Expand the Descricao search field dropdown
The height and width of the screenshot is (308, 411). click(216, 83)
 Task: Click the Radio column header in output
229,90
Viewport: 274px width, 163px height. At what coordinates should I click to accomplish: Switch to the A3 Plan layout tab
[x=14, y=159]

________________________

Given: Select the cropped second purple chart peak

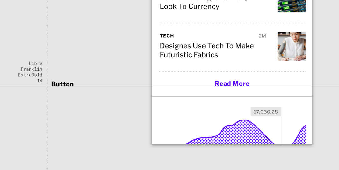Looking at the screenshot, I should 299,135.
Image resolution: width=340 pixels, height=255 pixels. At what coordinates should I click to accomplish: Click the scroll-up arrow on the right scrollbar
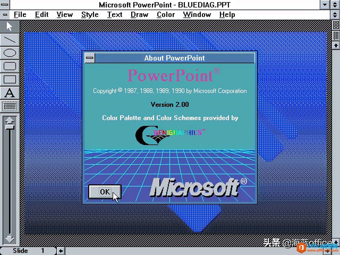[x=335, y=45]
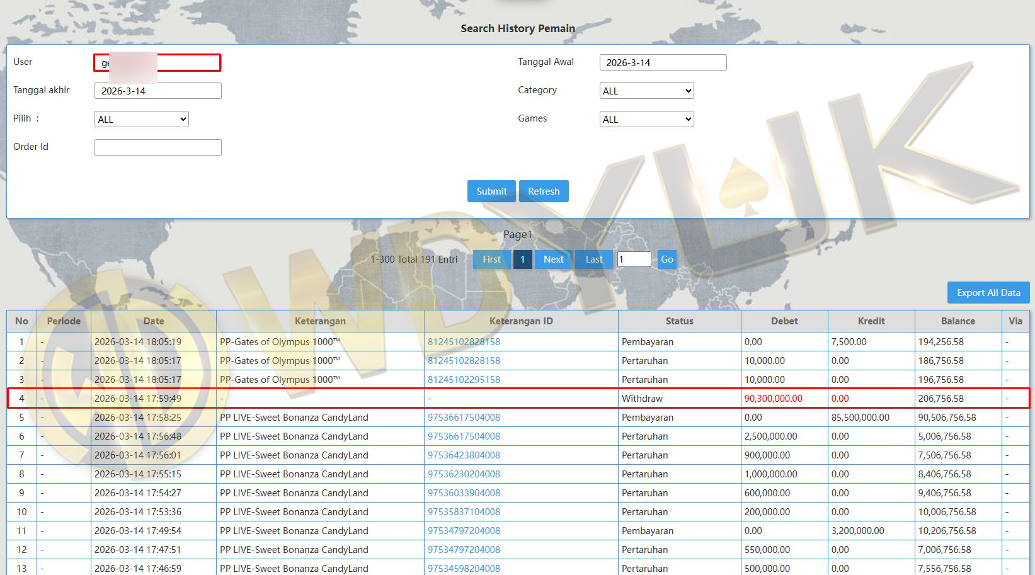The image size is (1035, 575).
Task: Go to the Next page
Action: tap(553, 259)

________________________

| COSA FARE |
Modifica le righe dalla riga con "Given: Select the" fino alla riga con "Action: tap(553, 259)" compresa: riscrivile sostituendo "purple" con "orange" e lasciando tutto il resto invariato, senza includere le immagini nella risposta.

| RISULTATO |
Given: Select the cropped second orange chart peak

Looking at the screenshot, I should 299,135.
Image resolution: width=340 pixels, height=255 pixels. At what coordinates should I click to accomplish: Click the scroll-up arrow on the right scrollbar
[x=335, y=45]
The image size is (1035, 575).
Task: Go to the Next page
Action: tap(553, 259)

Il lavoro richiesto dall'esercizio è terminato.